Users of FreeWRL "reconstructed" this 3D likeness of a sunken vessel, shown here with CRC computer network researcher John Stewart.
With Avatar a box-office hit and the Consumer Electronics Show displaying 3D televisions, a 3D interface with the Web cannot be far off, correct? Communications Research Centre (CRC) computer network researcher John Stewart sheds some light on the future of the Internet and the role that open standards will likely play in that future.
Stewart is CRC’s representative on the Web3D Consortium (www.web3d.org), which has contributed to the evolution of the Internet over the years by writing the computer language and defining the standards to render 3D graphic content. The original virtual reality mark-up language (VRML 1), developed in the mid-1990s, was followed by VRML 97 and later by extensible 3D (X3D) graphics. All have been adopted by the International Standards Organization (ISO).
Today, Stewart is chair of the Web3D Consortium’s X3D-HTML5 working group, which is working to integrate X3D – ISO standardized 3D graphics, and HTML – the hyper text mark-up language that “tells” the Web browser certain text is a heading, other text is body text, and a myriad of other features that define the “look” of a page.
When Stewart joined the CRC in 1996, he was involved in projects funded by the European Commission involving multi-cast conferencing over the Internet. From their respective offices participants contributed via video, audio and a shared whiteboard. As it turns out, the “meat” of the meetings was in the whiteboard record; the video added little and the audio lacked the flexibility to allow sub-groups of participants to confer, as they could in a real meeting. Stewart proposed dropping the video component and replacing the audio capability with virtual world technology he was advancing at the time. FreeWRL 3D Graphics and MVIP-II networking produced proximity-based audio, so that a participant could approach fellow participants and have a conversation apart from the whole-group proceedings that were unfolding on the whiteboard.
Integral to virtual reality is 3D graphics and Stewart’s multi-cast conferencing experience told him where the trend was heading. The momentum toward more powerful and cheaper computer graphics will see consumers using 3D graphics to interface seamlessly with computer networks, he predicted.
The Web3D standardization process requires at least two implementations of any element in a working X3D viewer before it becomes standardized. One of those viewers has to be open source. FreeWRL, the open source software Stewart shepherded, provided the perfect fit. Distributed by Apple, FreeWRL is downloaded, on average, 3,000 times a month. From viewing models of DNA to models of the International Space Station, FreeWRL has been used to render data for countless applications.

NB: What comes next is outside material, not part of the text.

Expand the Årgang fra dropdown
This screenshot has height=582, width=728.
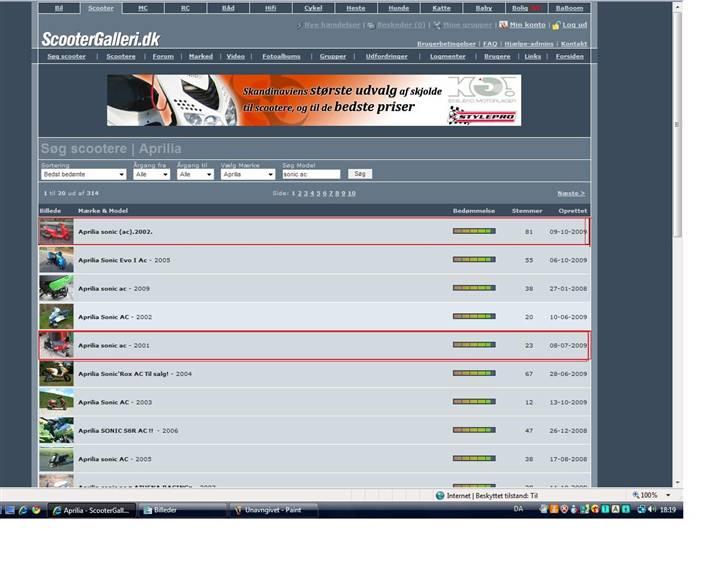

But viewing a Web page through an HTML browser like Firefox or Internet Explorer requires a plug-in to read a postscript file.
“Currently, Web browsing is all done in 2D graphics – click a button or image and text gets ‘redrawn’ on it. You cannot walk up and look around [an object] with fixed pictures,” explains Stewart. “With X3D as part of your Web page viewer, it’s no longer a plug-in, so the whole interface for your Web browser can be written in X3D.”
“If we are able to successfully include open standard 3D graphics with every Web browser – and we are – the ideas that CRC helped standardize will be in every networked device worldwide,” says Stewart.
The HTML 5 standard should be finalized in early 2010, but Stewart expects it will some time for all browser writers to include X3D.